Disaster averted...kinda....

So I decided that I would help around the house with some cooking.  Back when it was just my partner and I, I handled the cooking responsibilities.  It was not that he couldn't cook, but he had cooked his entire life in France, so of course there were bound to be differences there.  We'll also mention the fact that his days sometimes began at 5am and didn't end until midnight.  I also loved to cook/bake and would have no problem being a stay at home dad. 

But anyway, I figured out why it is that it's important to realize that cooking in a foreign culture is just an adventure.  I made Macaroni and Cheese.  All was well that ended well, so I can't sit here and act like it was a disaster.  Well, at first, yes, yes it was.  I can't in all honesty say that it was some sort of horrible nightmare world from which there is no waking or anything, but well....suffice it to say, I will only use the cheeses I know work with it, and make sure I have a buttload of them.

The pasta was different, but of course, it's pasta.  We're not talking about a real difference other than the shape.  All that really effects is just the cooking time really.  I don't think there was any sort of difference  really.  However, there was the fun of asking my partner how much I should make.  He said, "Well, there's six of us, so I would say three-quarters, to a whole bag.  Just to give you an idea, we're talking about a kilogram of pasta.  For those of you with the conversions at home, we're talking a little over 2 pounds of pasta.... Yeah, 2 pounds....  So well, I went with it. It was a lot in the pot, and I was terrified of it boiling over, just because of how much pasta it was.  I did take out insurance on it though.  I put in salt to flavor, of course, and added a little oil so it wouldn't boil over.  That may have been a mitigating factor in my later work.

Now, after the pasta was ready, I decided that I would start on the cheese sauce, because I didn't think I had enough cheese to make the sauce first.  I had about a half bag of emmenthaler, a quarter bag of comté, and a half bag that was a mixture of mozzarella, mazdam, and, yeah more emmenthaler.  So I used almost the whole of all three just on the sauce.  I held some back though.  Now, I had thought that maybe I should make a béchamel sauce, as well, it's a standard for a good sauce and I would just well, go from there. 
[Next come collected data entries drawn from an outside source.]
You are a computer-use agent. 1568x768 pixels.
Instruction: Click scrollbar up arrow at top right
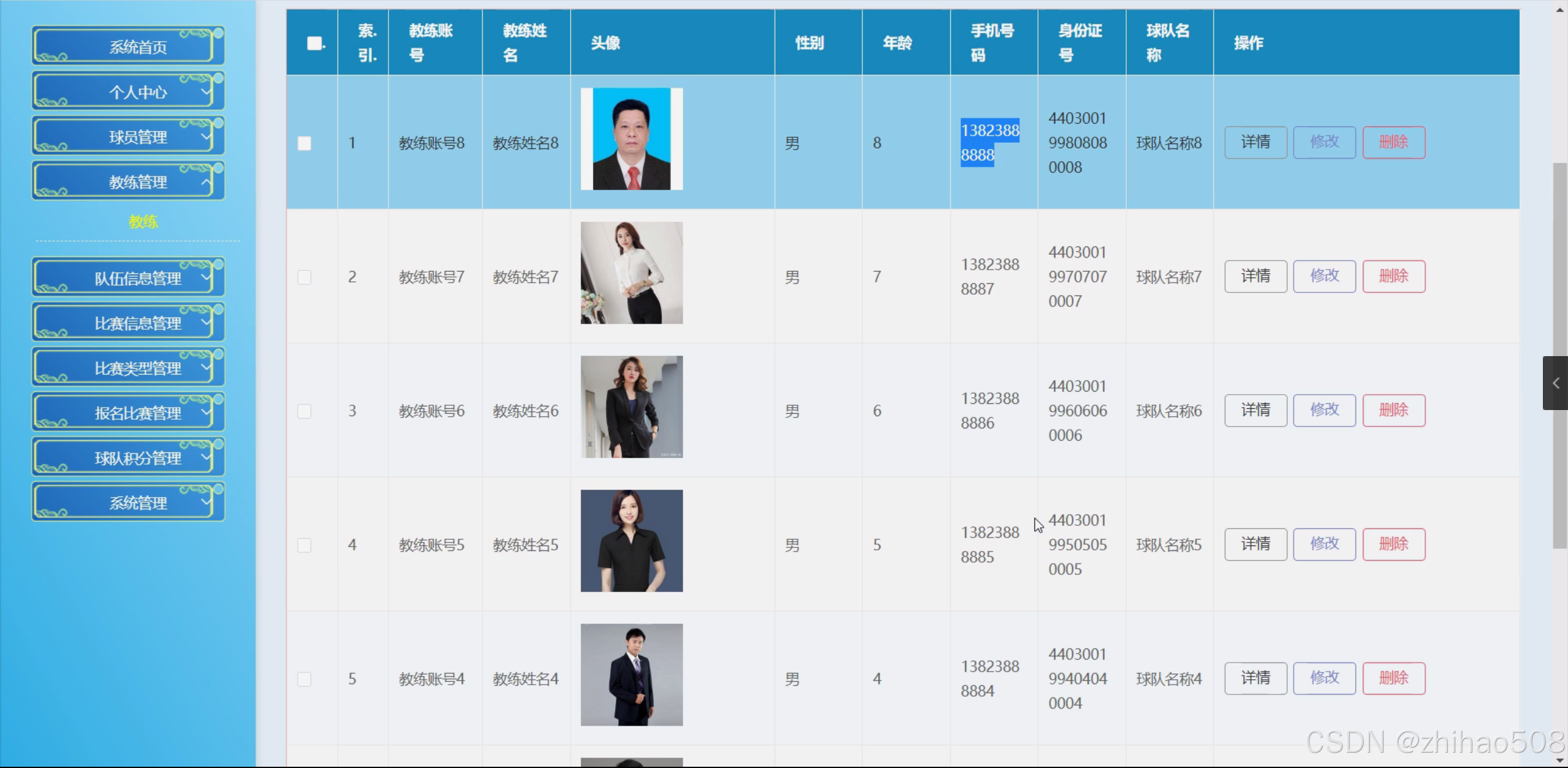tap(1560, 9)
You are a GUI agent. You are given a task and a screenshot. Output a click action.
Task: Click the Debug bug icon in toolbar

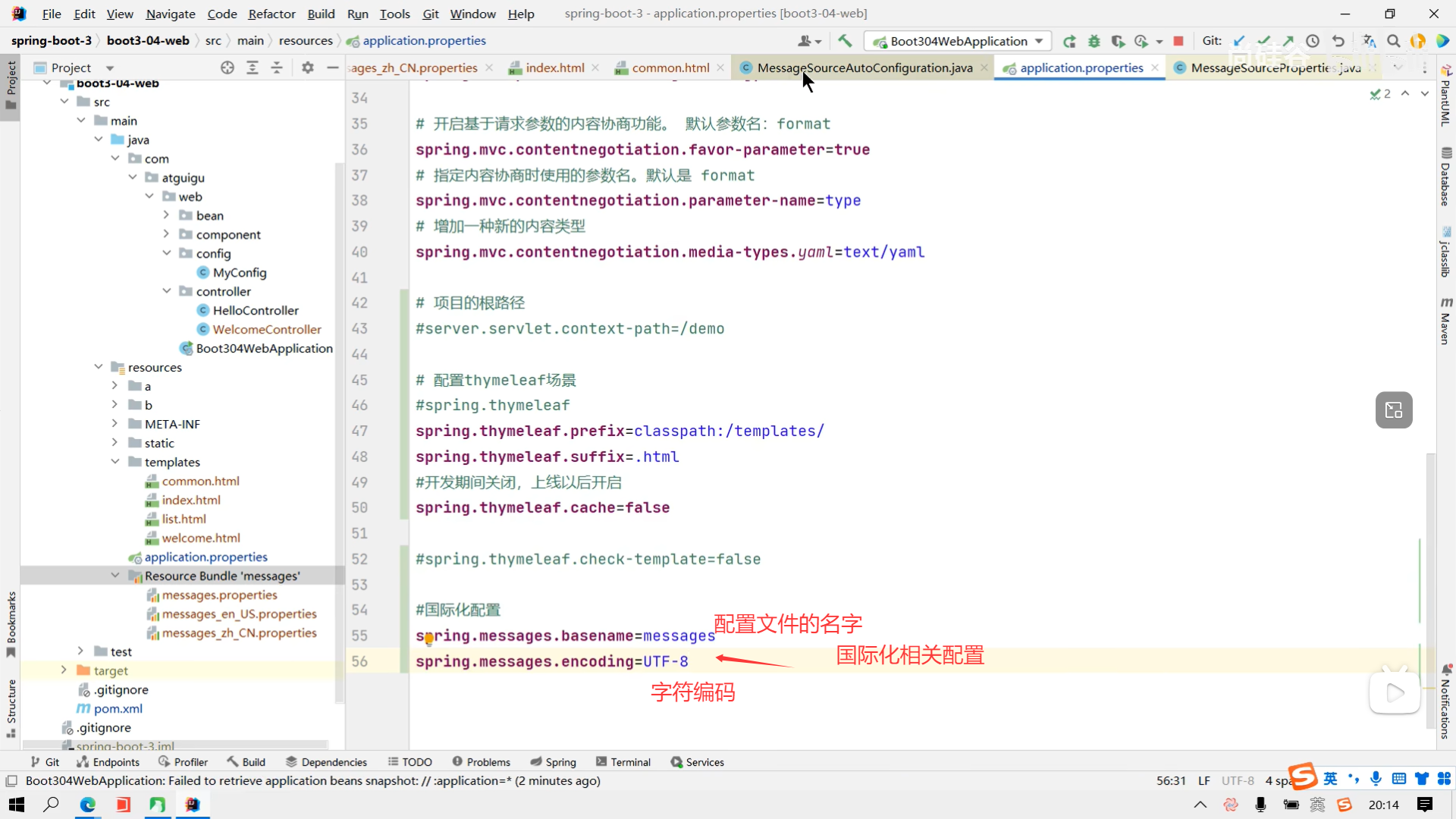coord(1094,41)
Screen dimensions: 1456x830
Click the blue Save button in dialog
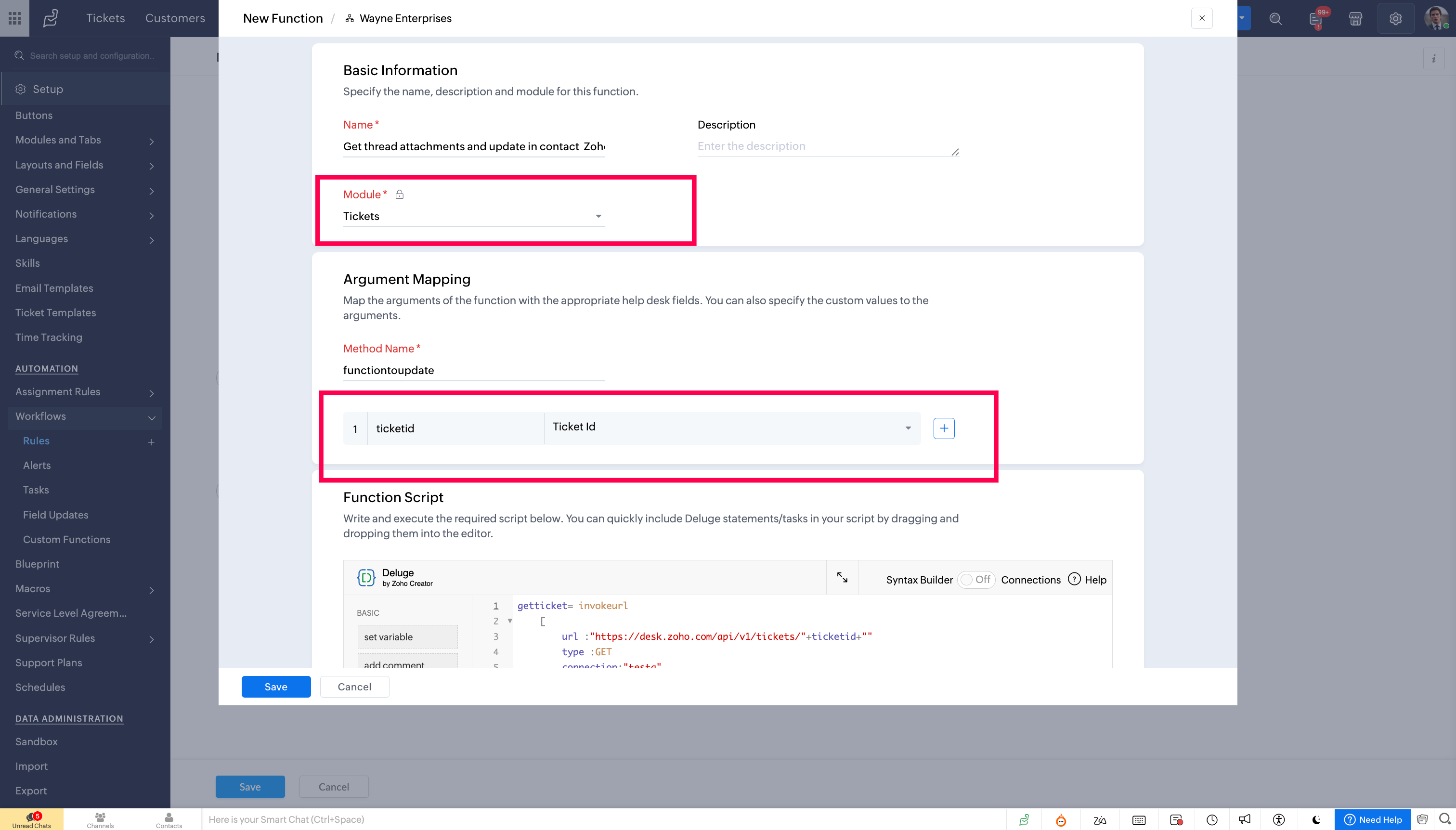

I came to the disheartening realization, before I started of course, that I had no idea how to make a  béchamel sauce and I didn't want to risk burning milk in the bottom of a pan...harumph.  So oh well, I guess I move along.  Then I remembered, whenever I made it before, I never made the sauce on the stove.  I always made it in the microwave before so I would never have to worry about scorching the milk.  So I switch to the microwave.  It finally starts to come together.  Of course, I think I microwave it for too long or something, so well, the uh, whey is separating from the curd of the cheese.  Goddamn!  What the hell am I going to do?

So I say fuck it, I pour it over the pasta, and cover it with cheese!  Then I cover that with seasoned breadcrumbs.  And everything's fine.  I am nervous as hell, because I think it's going to taste like shit.  Luckily in the stove, I must have just had too much milk in it, and not enough cheese.  It all came together in the oven, and turned out great! 

It was not exactly the same, well, that's not a surprise though.  I didn't use any cheddar or colby cheese, but it turned out decent.  Everyone liked it, and there's plenty left over for tomorrow.  I am satisfied. 

That was my night though.  I think we're going to Tours this weekend.  So that's going to kick ass.